BULLSEYE: Target has changed the NASCAR Sprint Cup Series No. 42 Chevy driven by Juan Pablo Montoya to sport a special paint scheme for the AdvoCare 500 at Phoenix Int'l Raceway on Sunday. In order to honor the troops, the signature Target red paint scheme will go camo (THE DAILY).
IF THE SHOE FITS: In Portland, Matthew Kish noted Redskins QB Robert Griffin III now "has a signature football cleat" from adidas, and in honor of "his military family it's a camouflage version" he wore Thursday night against the Vikings in observance of Veteran's Day. adidas will sell "a limited number of the cleats online for $1,111 in a gift set that includes a matching flat brim hat, graphic T-shirt and socks." Proceeds will benefit the Operation Renewed Hope Foundation, a "support group for veterans" (BIZJOURNALS.com, 11/7).
AD AGE's Michael McCarthy reported Jaguar's ad campaign for its new F-Type Coupe, which will lead up to an ad running during the third quarter of Fox' Super Bowl XLVIII broadcast, begins on Sunday "with a 30-second teaser" from in-house ad agency Spark 44 called "Disruption." The spot "will air on NFL games" and BBC America. The Super Bowl involvement "ties in with the company's hiring" this year of 49ers QB Colin Kaepernick as brand ambassador (ADAGE.com, 11/7).

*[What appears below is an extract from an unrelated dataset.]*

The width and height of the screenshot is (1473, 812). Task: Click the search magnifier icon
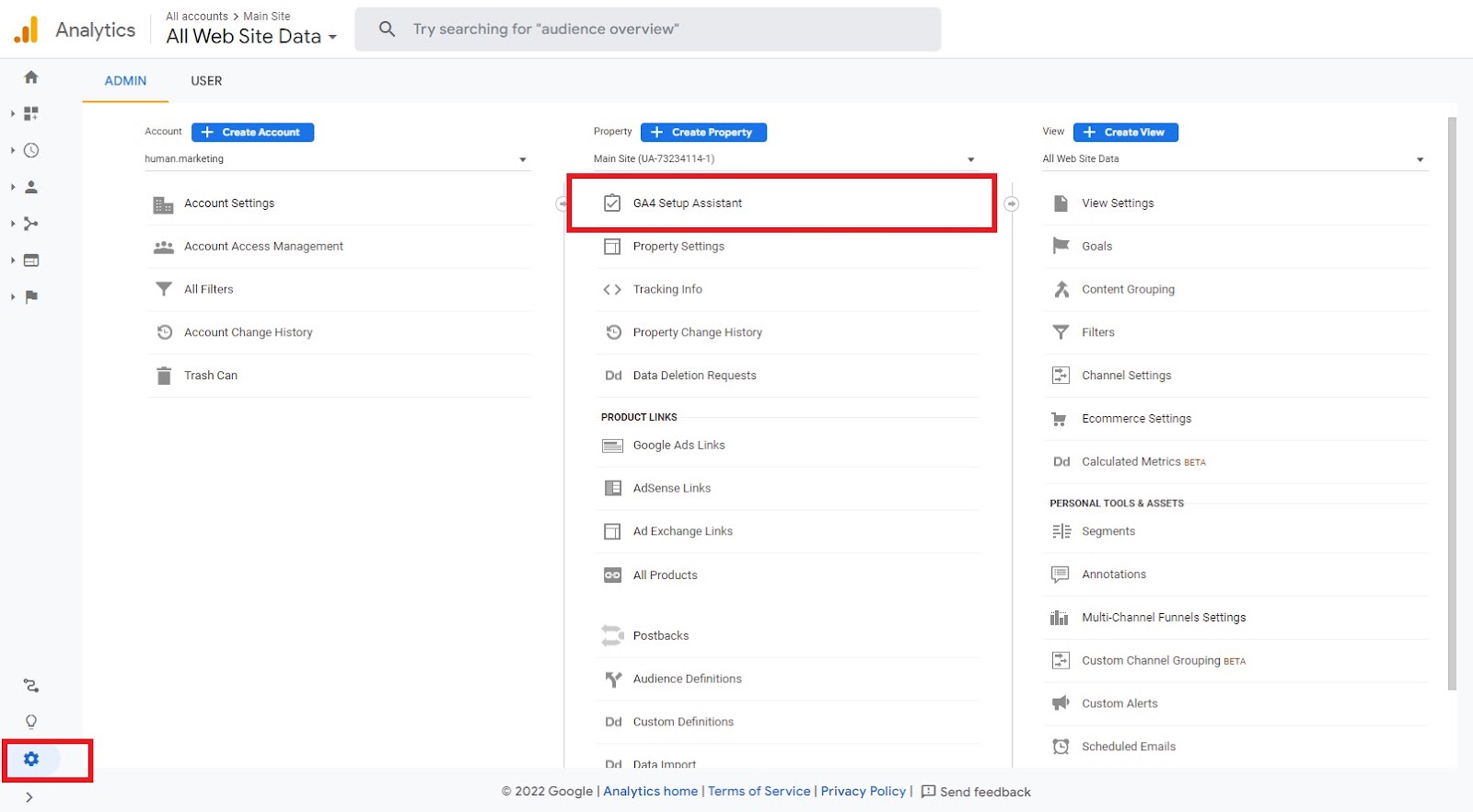[388, 29]
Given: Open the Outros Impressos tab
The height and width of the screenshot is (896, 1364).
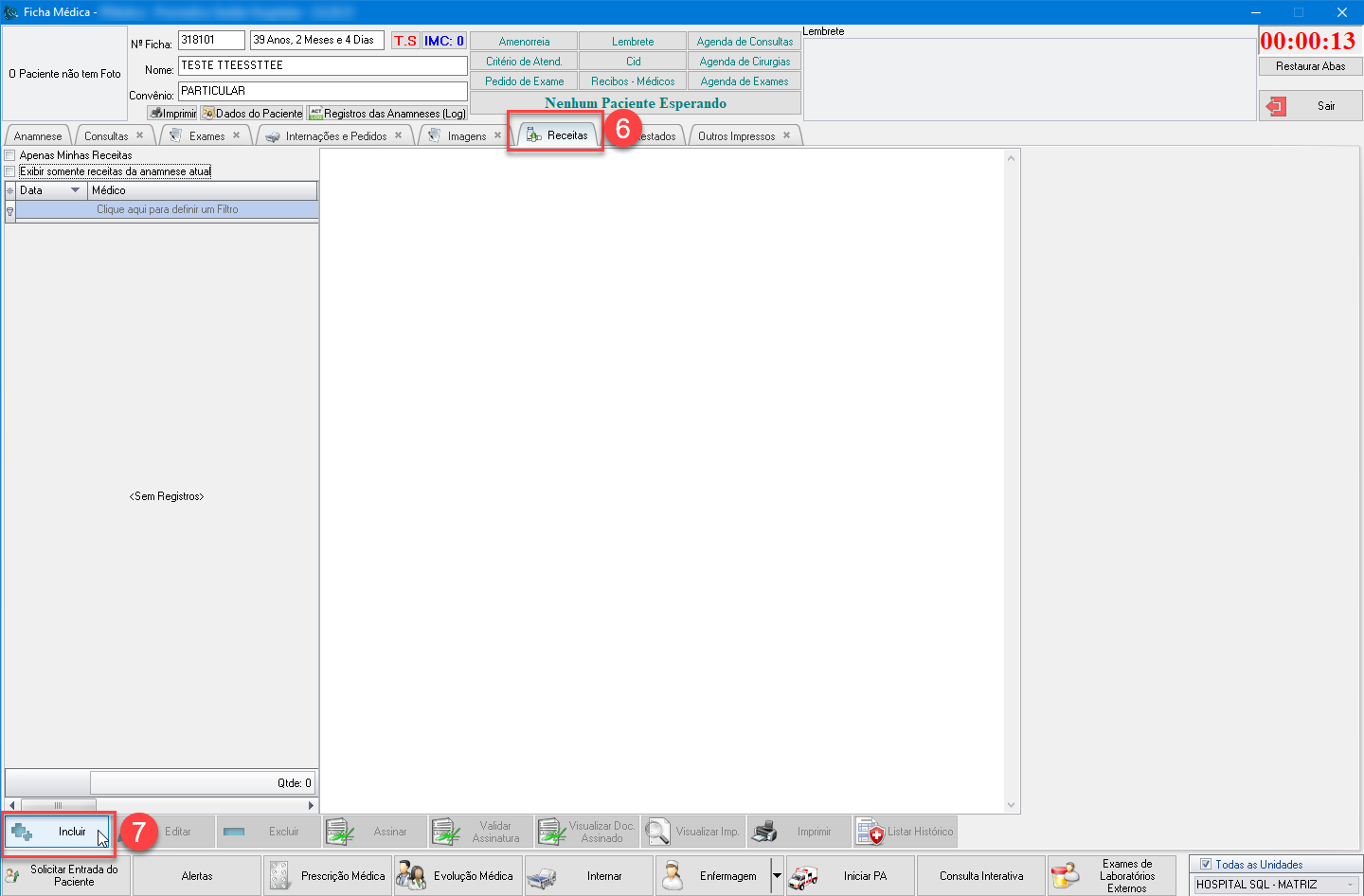Looking at the screenshot, I should coord(736,136).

NOT A GAME: ESPN.com's Paul Lukas wrote under the header, "An Open Letter To Under Armour," noting the company's flag-design uniforms for Northwestern Univ. in support of the Wounded Warrior project are "turning out to be more controversial than you probably expected." Lukas raised four points in regard to the uniforms, writing, "Patriotism and wounded veterans don't lend themselves to comic-book treatments. You can't treat this stuff like a video game and then try to claim the moral high ground regarding something like the Wounded Warrior Project, and you can't deal with adult issues by employing design and marketing techniques geared to appeal to teenagers" (ESPN.com, 11/7).

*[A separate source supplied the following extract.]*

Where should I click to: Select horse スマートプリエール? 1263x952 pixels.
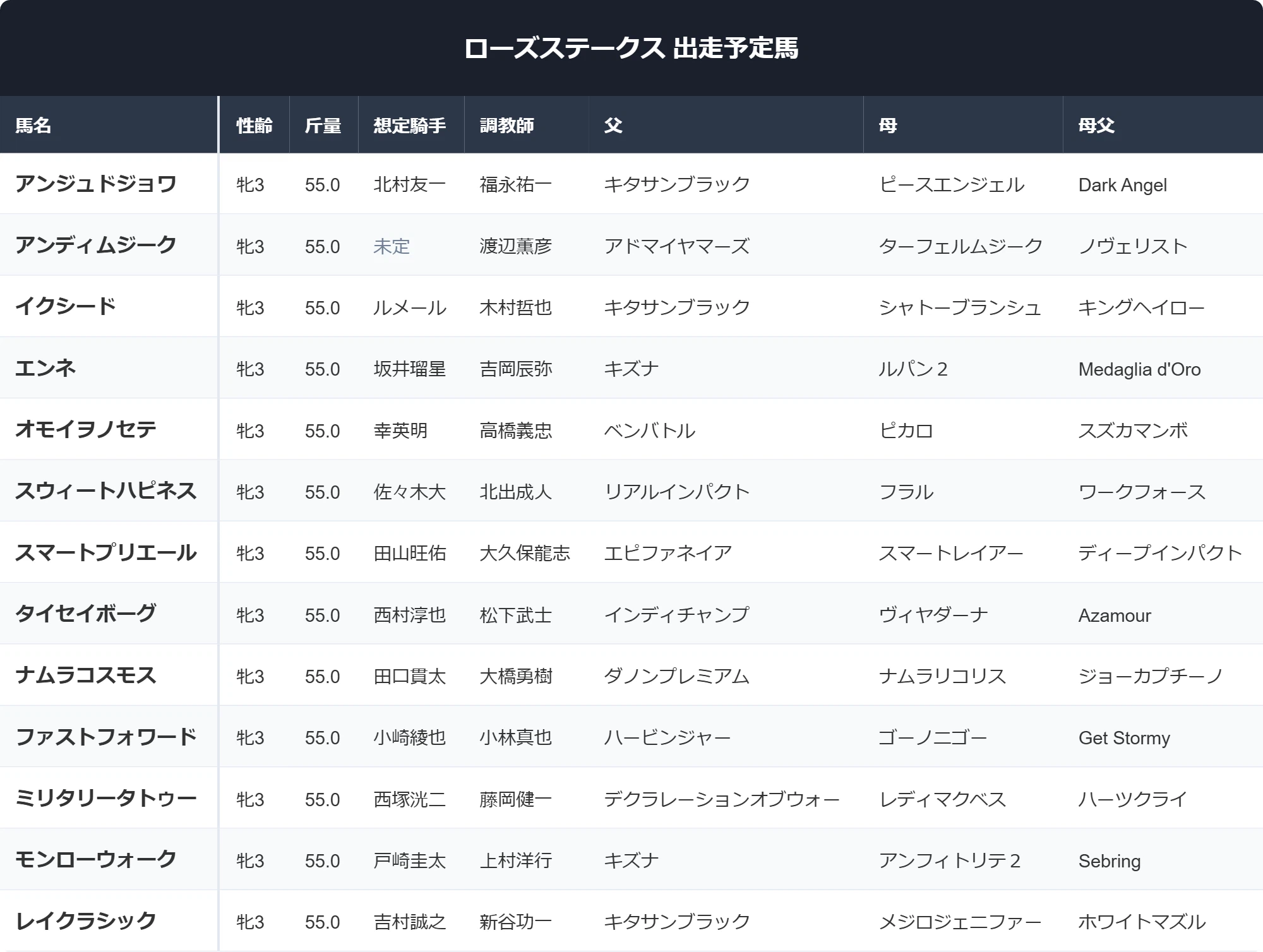point(106,552)
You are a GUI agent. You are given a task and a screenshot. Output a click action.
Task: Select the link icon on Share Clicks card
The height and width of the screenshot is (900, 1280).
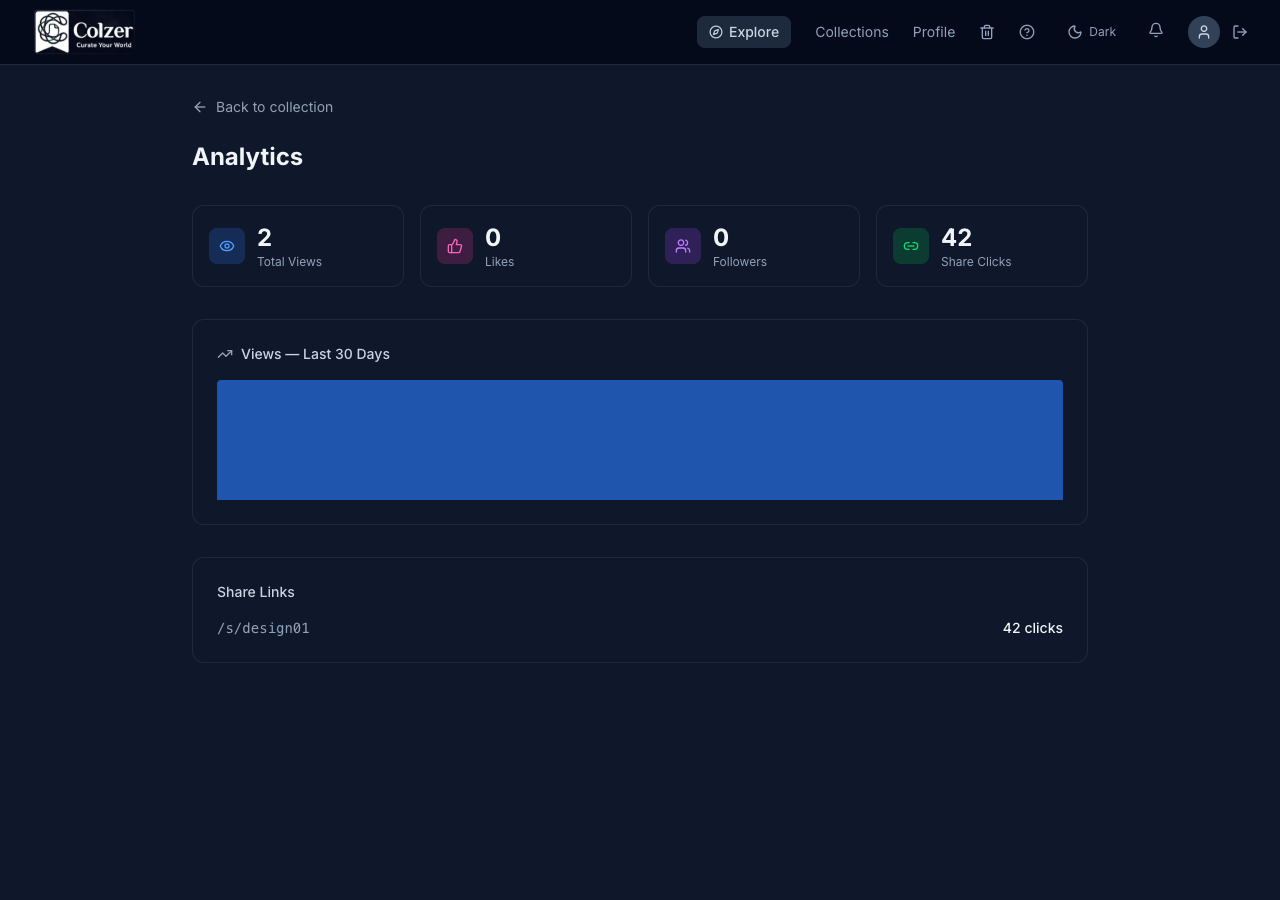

HIT THE GYM: Exercise equipment company Cirrus Fitness will sell products featuring officially licensed marks from collegiate rights holders CLC, Licensing Resource Group and Strategic Marketing Affiliates. The company beta-launched its goods at Wisconsin, Syracuse and Georgia in '12, and now has secured approval from more than 100 schools including Alabama, Florida, Ohio State, Michigan and Kentucky (Cirrus Fitness).
SHAMELESS PLUG: In Syracuse, Hank Domin wrote Giants OT Justin Pugh "shows off" his dance moves "for about 10 seconds in a commercial for" NRG Energy. Pugh in the ad "loses energy and plugs himself into an electric car charging station." The ad is narrated by ESPN's Mike Greenberg and Mike Golic (SYRACUSE.com, 11/7).